Obama publicly proclaimed the merits and value of a package of "shared sacrifice" to be in the best interests of our country, assuming a negotiated deal with the Republicans consisting of tax revenues in the form of ending tax subsidies for corporate jet owners, oil companies, hedge fund managers "carried interest," etc and reductions in government spending. The deal just concluded includes no tax reform or revenues at a time when taxes in the United States are at the lowest percentage of GDP in 60 years. President Clinton's first economic plan used a 50-50 mix of tax increases and spending cuts to cut the deficit when he was in office.

Criticism of Obama seems to focus most on his leadership style or more harshly, lack of presidential leadership. I think this lets his critics in the Democratic Party off the hook. It distances them and implicitly absolves them of any culpability or responsibility for the political origin of the current deal President Obama felt compelled to accept to insure against a credit default by the government of the United States.

The political response to the Tea Party should be for Democrats to engage them in door to door, community by community, and district by district, in trenches on the ground, voter registration and voter organization "combat" in support of those precepts and principles espoused by the Democratic Party. The Tea Party won at the polls in the 2010 Midterm elections because they out-organized, out planned, and out voted those persons in the Democratic Party who are now Obama's principal critics.

This is not to suggest that Obama's leadership is immune from criticism. Regrettably, he and his advisors see a nation where joblessness does not appear to be their urgent domestic priority, at least other than start and stop job creating initiatives. If, in fact, job creation was an urgent priority, less time should be spent by them defending what they say they have done, instead of pointing to concrete results, in specific industries, where new jobs have been created that will offset the current 9.2 percent unemployment; or more effective real life rate of 16 percent.

Shortly after Obama reneged on his commitment to end the Bush tax cuts, I thought this was so egregious that thereafter I raised the question in a blog column of whether or not serious consideration should be given to challenging Obama's re-election in the Democratic Presidential primary. After thoughtful reflection and analysis, at that time, in a subsequent blog I retracted this possibility as a politically viable or appropriate action.

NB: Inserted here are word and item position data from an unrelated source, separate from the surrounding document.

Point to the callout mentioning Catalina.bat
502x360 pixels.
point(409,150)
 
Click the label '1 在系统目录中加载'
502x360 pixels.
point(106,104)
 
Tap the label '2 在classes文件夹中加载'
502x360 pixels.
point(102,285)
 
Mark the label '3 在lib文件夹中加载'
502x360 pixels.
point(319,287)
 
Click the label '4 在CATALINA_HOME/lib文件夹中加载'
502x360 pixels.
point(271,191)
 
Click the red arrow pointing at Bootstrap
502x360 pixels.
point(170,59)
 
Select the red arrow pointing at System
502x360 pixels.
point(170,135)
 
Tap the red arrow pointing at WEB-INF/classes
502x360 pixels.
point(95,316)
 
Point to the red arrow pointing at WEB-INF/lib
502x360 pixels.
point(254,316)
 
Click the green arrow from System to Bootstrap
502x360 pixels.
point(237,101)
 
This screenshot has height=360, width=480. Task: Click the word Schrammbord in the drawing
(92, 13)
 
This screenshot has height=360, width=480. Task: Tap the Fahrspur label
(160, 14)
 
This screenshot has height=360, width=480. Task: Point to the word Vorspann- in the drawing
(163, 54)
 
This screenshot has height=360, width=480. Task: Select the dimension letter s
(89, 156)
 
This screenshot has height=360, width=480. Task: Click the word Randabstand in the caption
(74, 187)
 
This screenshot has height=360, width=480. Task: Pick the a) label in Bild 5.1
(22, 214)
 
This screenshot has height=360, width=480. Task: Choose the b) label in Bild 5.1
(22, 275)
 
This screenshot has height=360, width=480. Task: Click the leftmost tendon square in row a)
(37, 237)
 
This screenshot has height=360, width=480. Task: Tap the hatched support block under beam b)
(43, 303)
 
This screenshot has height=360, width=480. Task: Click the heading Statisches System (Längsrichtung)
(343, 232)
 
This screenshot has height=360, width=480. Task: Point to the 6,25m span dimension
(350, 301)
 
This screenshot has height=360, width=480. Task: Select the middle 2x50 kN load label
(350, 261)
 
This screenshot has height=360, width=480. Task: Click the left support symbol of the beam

Under present circumstances, however, while I do not, others may want to re-consider this as political option to their perceived failure of Obama's leadership of the Democratic Party.

If we are witnessing a failed Presidency in real-time, and a demise of hope, then the unavoidable question is to what degree do those persons who worked tirelessly to elect Obama in 2008, many of whom now criticize him, bear any responsibility for their AWOL participation in the 2010 Mid Term elections?"